**** TEXTO MOSTRADO

Custoza, una remota y humilde pedanía en los confines occidentales del Véneto, escribió con letras de oro su nombre en la Historia durante la Guerra de Independencia italiana. Allí, en los verdes prados salteados por bosquecillos que la rodean, tuvieron lugar dos celebradas batallas entre austriacos e italianos.


El emperador se impuso a los rebeldes transalpinos en ambas ocasiones. En la primera, acaecida en 1848, la victoria llegó gracias al ojo clínico de Josef Radetzky von Radetz un mariscal austriaco de origen checo, veterano de las Guerras Napoleónicas, y que tenía por aquel entonces más de 80 años. 
La gesta de Radetzky se hizo famosa por todo el imperio. A su regreso a Viena la multitud se congregó a la entrada de la ciudad para recibir al Ejército vencedor acaudillado por el mariscal a caballo. Los triunfadores de Custoza venían cantando desde los pasos alpinos una tonadilla muy popular y pegadiza llamada Alter Tanz aus Wien (“Vieja danza de Viena”). Confundido entre la enfervorecida muchedumbre se encontraba Johann Strauss, el músico de moda en la Corte del emperador Fernando I.
Y fue el propio emperador el que encargó a Strauss que compusiese una marcha militar en honor a los héroes de Custoza y en especial a su general. Strauss se puso a ello y en pocos meses la tuvo lista para su estreno. No olvidó incluir en la melodía principal partes de la tonada que los soldados cantaban a todas horas. La incorporación de un motivo tan castrense hizo furor en los cuarteles, que pronto convirtieron la marcha en su más querida seña de identidad musical.
De eso se apercibió el propio Strauss el mismo día de su estreno frente a un nutrido grupo de oficiales austriacos. Conforme empezó la orquesta a sonar, los militares, todos de alta graduación, empezaron a zapatear el suelo con sus botas marcando el ritmo. Radetzky tuvo tiempo de saborear el éxito militar y el musical. No así Strauss, que moriría un año más tarde, víctima de la escarlatina que le había contagiado uno de sus hijos bastardos.
Viena en ruinas
La marcha Radetzky sobrevivió a su creador, a su inspirador, al emperador que hizo el encargo y al propio imperio. Cuando en noviembre de 1918 el último de los emperadores de Austria-Hungría presentó su renuncia, la Radetzky era ya la marcha militar más famosa y tarareada del mundo. El Ejército chileno, por ejemplo, la convirtió en himno de su academia en fecha tan temprana como 1896. Años después otra unidad militar, el Regimiento de Dragones de la Reina de Inglaterra la adoptó como marcha propia.

********

→ TAREA 1
Cambie "escarlatina" por "viruela" y reproduzca el pasaje del texto sobre la marcha Radetzky que va desde "De eso se apercibió" hasta "sus hijos bastardos.".
→ TAREA 2
Enumere todos los años que aparecen en el texto sobre la marcha Radetzky.
El material no guarda relación alguna con estas tareas.

**** INFORMACIÓN PROPORCIONADA

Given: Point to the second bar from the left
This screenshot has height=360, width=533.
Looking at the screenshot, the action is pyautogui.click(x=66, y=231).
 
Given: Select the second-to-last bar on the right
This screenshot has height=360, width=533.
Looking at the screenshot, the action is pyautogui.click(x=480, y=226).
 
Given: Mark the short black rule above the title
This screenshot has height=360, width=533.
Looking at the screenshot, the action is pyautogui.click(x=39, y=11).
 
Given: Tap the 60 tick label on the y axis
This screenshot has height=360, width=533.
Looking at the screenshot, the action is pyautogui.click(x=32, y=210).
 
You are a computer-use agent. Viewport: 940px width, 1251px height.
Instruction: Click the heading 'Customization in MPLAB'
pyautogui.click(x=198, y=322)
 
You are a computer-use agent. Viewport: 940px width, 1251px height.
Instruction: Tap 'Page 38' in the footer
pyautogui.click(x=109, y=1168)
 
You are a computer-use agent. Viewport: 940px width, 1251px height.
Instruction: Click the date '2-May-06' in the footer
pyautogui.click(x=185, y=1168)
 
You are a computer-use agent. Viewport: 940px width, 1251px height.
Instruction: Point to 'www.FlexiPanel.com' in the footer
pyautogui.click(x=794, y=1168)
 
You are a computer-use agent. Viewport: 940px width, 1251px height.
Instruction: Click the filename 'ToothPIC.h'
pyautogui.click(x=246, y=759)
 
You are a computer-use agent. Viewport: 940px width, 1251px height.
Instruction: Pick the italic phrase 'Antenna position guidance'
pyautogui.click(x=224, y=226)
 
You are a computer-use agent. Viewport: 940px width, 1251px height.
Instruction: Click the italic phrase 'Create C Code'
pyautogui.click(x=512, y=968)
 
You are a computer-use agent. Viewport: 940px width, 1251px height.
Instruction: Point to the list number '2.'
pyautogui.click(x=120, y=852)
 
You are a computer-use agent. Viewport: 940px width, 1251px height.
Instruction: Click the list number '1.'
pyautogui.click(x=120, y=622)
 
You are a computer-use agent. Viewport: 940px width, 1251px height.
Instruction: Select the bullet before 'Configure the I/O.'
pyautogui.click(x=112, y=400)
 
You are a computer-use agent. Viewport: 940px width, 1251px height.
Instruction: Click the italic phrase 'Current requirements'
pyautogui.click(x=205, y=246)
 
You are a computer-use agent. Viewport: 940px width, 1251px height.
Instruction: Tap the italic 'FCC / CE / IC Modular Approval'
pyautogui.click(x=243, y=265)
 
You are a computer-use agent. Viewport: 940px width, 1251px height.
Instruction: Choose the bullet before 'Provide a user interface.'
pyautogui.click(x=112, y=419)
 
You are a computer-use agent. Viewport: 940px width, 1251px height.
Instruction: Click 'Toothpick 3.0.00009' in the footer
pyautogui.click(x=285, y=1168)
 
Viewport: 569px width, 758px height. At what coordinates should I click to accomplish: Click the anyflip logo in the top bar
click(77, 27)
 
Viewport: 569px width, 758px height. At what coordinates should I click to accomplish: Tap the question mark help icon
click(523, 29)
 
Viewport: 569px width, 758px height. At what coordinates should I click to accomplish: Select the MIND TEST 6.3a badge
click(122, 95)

********

→ SOLUCIÓN DE LA TAREA 1
De eso se apercibió el propio Strauss el mismo día de su estreno frente a un nutrido grupo de oficiales austriacos. Conforme empezó la orquesta a sonar, los militares, todos de alta graduación, empezaron a zapatear el suelo con sus botas marcando el ritmo. Radetzky tuvo tiempo de saborear el éxito militar y el musical. No así Strauss, que moriría un año más tarde, víctima de la viruela que le había contagiado uno de sus hijos bastardos.

→ SOLUCIÓN DE LA TAREA 2
1848, 1918, 1896